## Supplied information
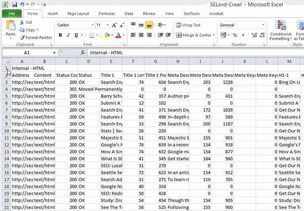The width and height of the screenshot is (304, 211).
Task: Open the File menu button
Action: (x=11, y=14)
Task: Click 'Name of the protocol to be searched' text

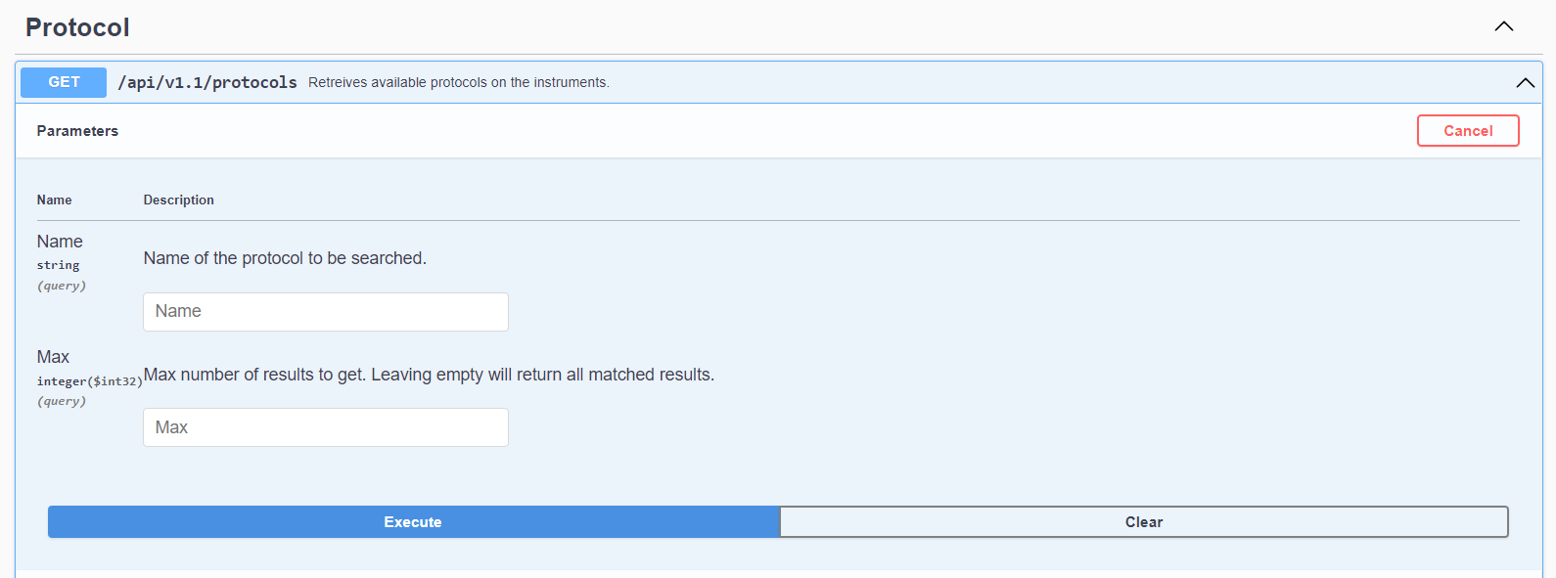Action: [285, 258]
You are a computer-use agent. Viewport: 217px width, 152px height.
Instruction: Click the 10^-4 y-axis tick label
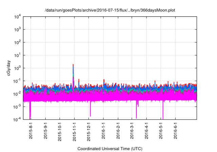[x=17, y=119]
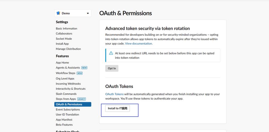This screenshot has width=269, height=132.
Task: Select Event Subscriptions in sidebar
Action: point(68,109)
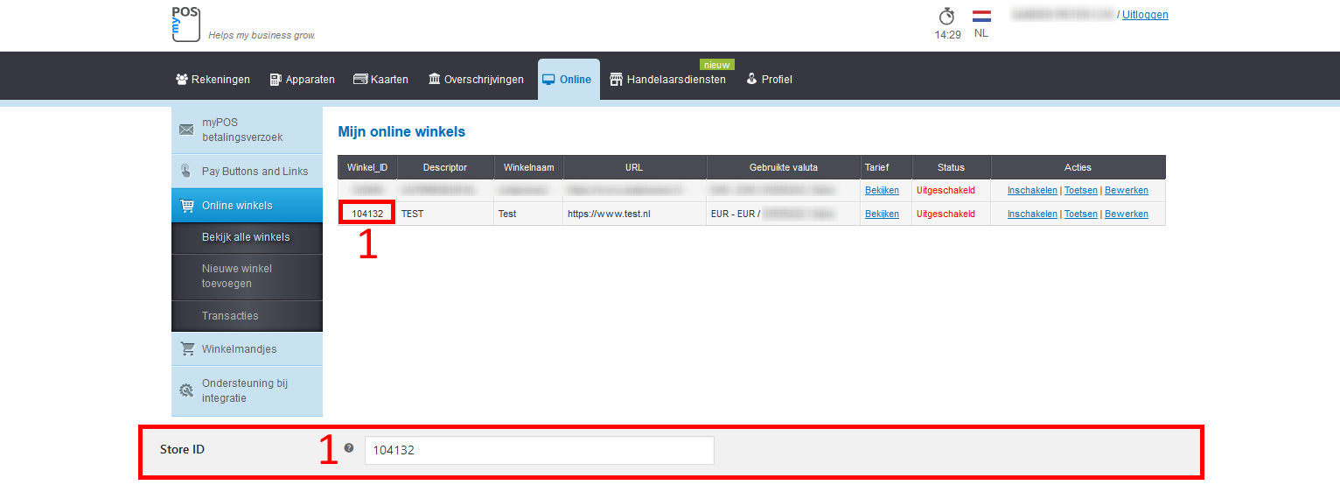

...

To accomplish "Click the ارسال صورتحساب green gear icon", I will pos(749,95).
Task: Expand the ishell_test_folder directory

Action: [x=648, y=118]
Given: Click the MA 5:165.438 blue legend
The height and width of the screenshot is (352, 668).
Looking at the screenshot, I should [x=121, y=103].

## Instructions for the task
What you write must match the listing exactly, from the line with "Task: Click 'Name" up to and including the line with "You are a computer-use". Pictures stay out.

## Solution for this exercise
Task: Click 'Name of the protocol to be searched' text

Action: [285, 258]
You are a computer-use agent. Viewport: 217px width, 152px height.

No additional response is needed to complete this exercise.